At Juicy, it’s just Whitney and 700 of her closest friends. She explains that this is pretty much her job now, being “famous.” Everyone who’s anyone is there — that is to say everyone who was at PYT. And Haute. And the Abbey last Sunday.

Sajdah finally meets her celesbian idol, Whitney, and practically asks for her autograph. Calm down. While Francine hits it off with a new friend, Alyssa makes the rounds and Sara shows up, ready to climb into her go-go cage and do what she loves most: humping the air in her underwear and hoping people are watching her.

While all that is going on, Cori and Kacy are running late because Little Miss Non-Smoker is freaking out on a nic-fit and in search of one of those fake water vapor cigarettes. Also, Kacy is carrying a purse?

I am so confused right now.

After six hours without her smokes, Cori is really cranky. She wants to punch her hypnotist in the nose. She tells Kacy to stop interrupting her while she’s ranting. When she discovers that her cell phone is missing, she has a meltdown. Kacy gently offers, “It’s just a phone,” because she clearly has some sort of death wish.

Cori: F–k me!

Kacy: Baby, it’s OK.

Cori: Just let me have a moment, I need a moment, I’m not good.

Kacy stands by while Cori has a cry in the car. After she calms down, Kacy drives her around, backtracking until they find it at a convenience store. Saint Kacy says, “You are the luckiest girl in the entire world.” I think Cori already knows that.

As they make their way to Juicy, Romi is already there, drinking a non-alcoholic beer and getting weird texts from her creep-o friend, Drew. Now he wants to take Kelsey home with him and have a sleep-over. Sometimes lesbros need to be reminded there’s a line.

Nearby, Claire is trying to figure out who this woman is, and why is she listening in on her convo with Francine. Francine tells Claire to come get the boxes she so thoughtlessly left at her house before three o’clock tomorrow. And btw, this is my new girlfriend, as of 10 minutes ago, Khristianne. She’s funnier than you, she’s nicer than you and she’s not you.

This is what I call an interfacial relationship. Just my opinion.

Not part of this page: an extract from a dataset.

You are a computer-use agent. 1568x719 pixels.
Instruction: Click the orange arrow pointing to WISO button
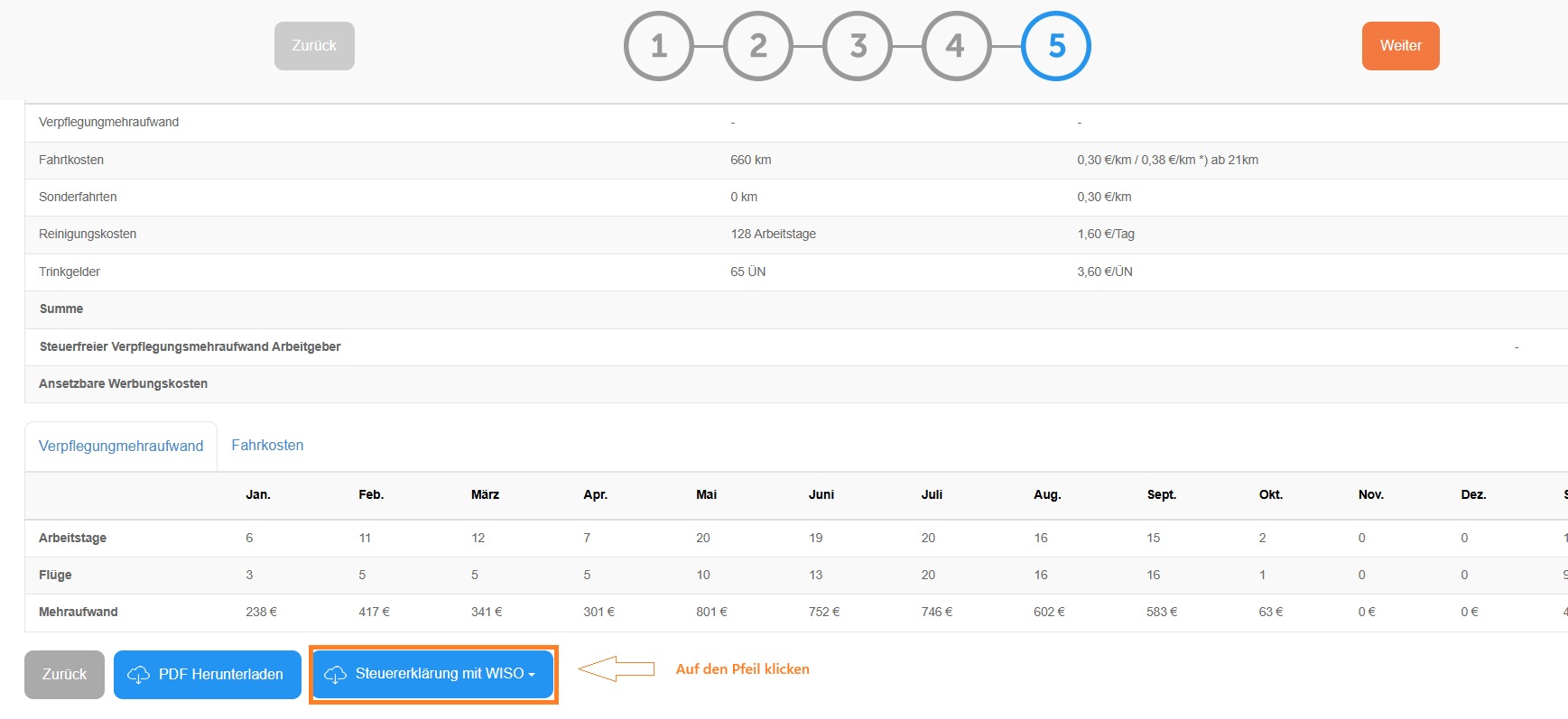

On her way home, Romi finds out that Drew is lying in bed with Kelsey, watching her television and not leaving. She calls Kelsey to say she doesn’t want to deal with people when she gets home, prompting Drew to send her a snippy text about being thrown out of her house.

Drew is mad because he used to hang out till the wee hours with Romi. And he wants to be doing it again with Kelsey. When you have one foot in the past, and one foot in the future, you piss all over today, pal. Go home already.

Over at Francine’s house, Khristianne’s very strange assistant, Scotty, is throwing all of Claire’s things out on the curb. Boxes are broken open, clothes are strewn on the lawn. Francine may be mad but she’s not a jerk, and tells him to bring everything back under the awning. In the end, it’s all good because Francine has logged onto moveon.org.

Here are this week’s tweets. What did you think of this episode?

Next week: Cory gets inseminated by her doctor, but Whitney and Alyssa make a shooting dildo for Corcy, just in case. Kelsey gets canned just as Romi starts a new job. Claire is short an Asian and invites Vivian to come visit her. And Sajdah finally gets her wish.